The procedural complications are usually related to shunt anatomy itself. Some are more difficult than others to coil, but a majority of them are left and right divisional shunts (which tend to be quite amendable). Five to ten percent of dogs can only accept the vena cava stent at the first procedure because of dangerously high elevations in portal pressures, which is measured throughout the procedure. After stent placement if the pressures are safe, coils are placed into the shunt until portal pressures reach a value in which enough flow is attenuated to raise the pressures, but they are still within a safe range. Some dogs can take as few as 1-2 coils, some up to 13, etc.
Postoperative complications are similar to the extrahepatic shunts with regard to risk of seizures, at around 6-7%. Gastrointestinal hemorrhage can be life threatening in these dogs, and this risk continues throughout their entire life. Any dog with an intrahepatic shunt is recommended to be administered omeprazole* 1mg/kg BID for life to minimize this risk. There is a risk of bleeding from the jugular vein access site, although it’s uncommon. Anesthesia is a big concern in any PSS patient and occasionally they can have difficult recoveries or expire under anesthesia.
Long term, a majority of shunts will not completely occlude with their coils. In the reported cases (cited study) only 3-5% could have complete occlusion of their shunt at the time of surgery. However, even though most still had flow through their shunts 83% live a good quality of life (fair to excellent outcome) long term without a second procedure. 17% of dogs needed a second surgery to minimize clinical signs or effects from the patent shunt.
Second procedures are generally done 6 months or longer after first procedure to see full effects from the first round of coil placement. Reasons to perform a second procedure could include urinary stones, progressive hepatic encephalopathy signs, etc.
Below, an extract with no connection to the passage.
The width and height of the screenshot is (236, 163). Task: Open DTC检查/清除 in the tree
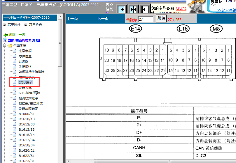tap(29, 93)
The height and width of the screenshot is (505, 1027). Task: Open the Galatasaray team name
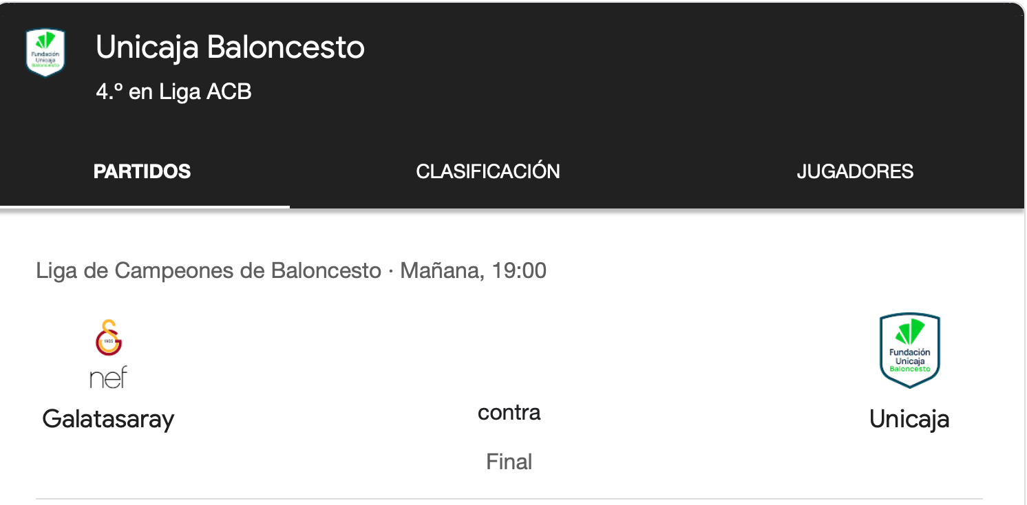pyautogui.click(x=109, y=418)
Generally the dogs with persistent flow live the rest of their lives on omeprazole and a modified protein diet, without all other medications. Median survival times for all the dogs in the large group reported is around 6-7 years.
* Prilosec, available over the counter. (Ed.)
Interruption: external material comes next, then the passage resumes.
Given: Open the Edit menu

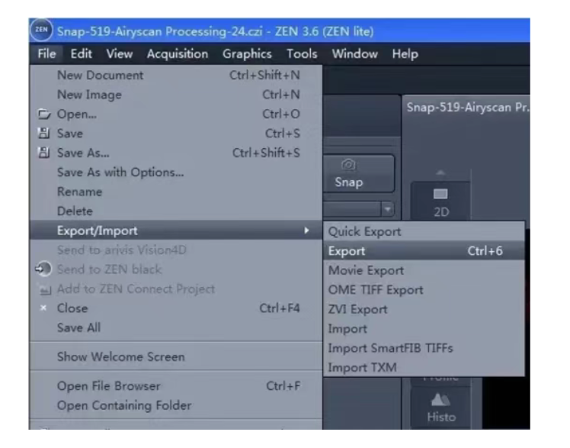Looking at the screenshot, I should coord(81,53).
We asked Dr. Bill Culp, who is still studying this procedure at UC Davis Vet School, for clarification on some details:
Has a Deerhound been included in the study yet?
A Deerhound has not been treated yet.
It says in the article that gastrointestinal hemorrhage “is likely a separate, concomitant condition.” Have you learned anything else about this since this study was concluded?
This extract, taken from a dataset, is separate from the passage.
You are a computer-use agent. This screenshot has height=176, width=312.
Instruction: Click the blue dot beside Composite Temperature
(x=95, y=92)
For the gastrointestinal hemorrhage, this is something that we see associated with shunts (both treated and untreated). We know that this GI hemorrhage can occur long-term even after treatment.
In the paper, it reports a median survival time of 6-7 years, and long term, about 40% of the study dogs died from something related to the PSS or procedure, and a bit more than half died from unrelated things? Is the reduced life span because of the shunt, even in treated dogs?
The altered life span is due to the shunt, unfortunately. The procedure prolongs survival time as we know that the usual survival times with untreated shunts tend to be less than a year after diagnosis.
Several surgeons around the country are now also doing this procedure. Diagnostics and the procedure can run roughly from $6000-9000, although prices may vary around the country.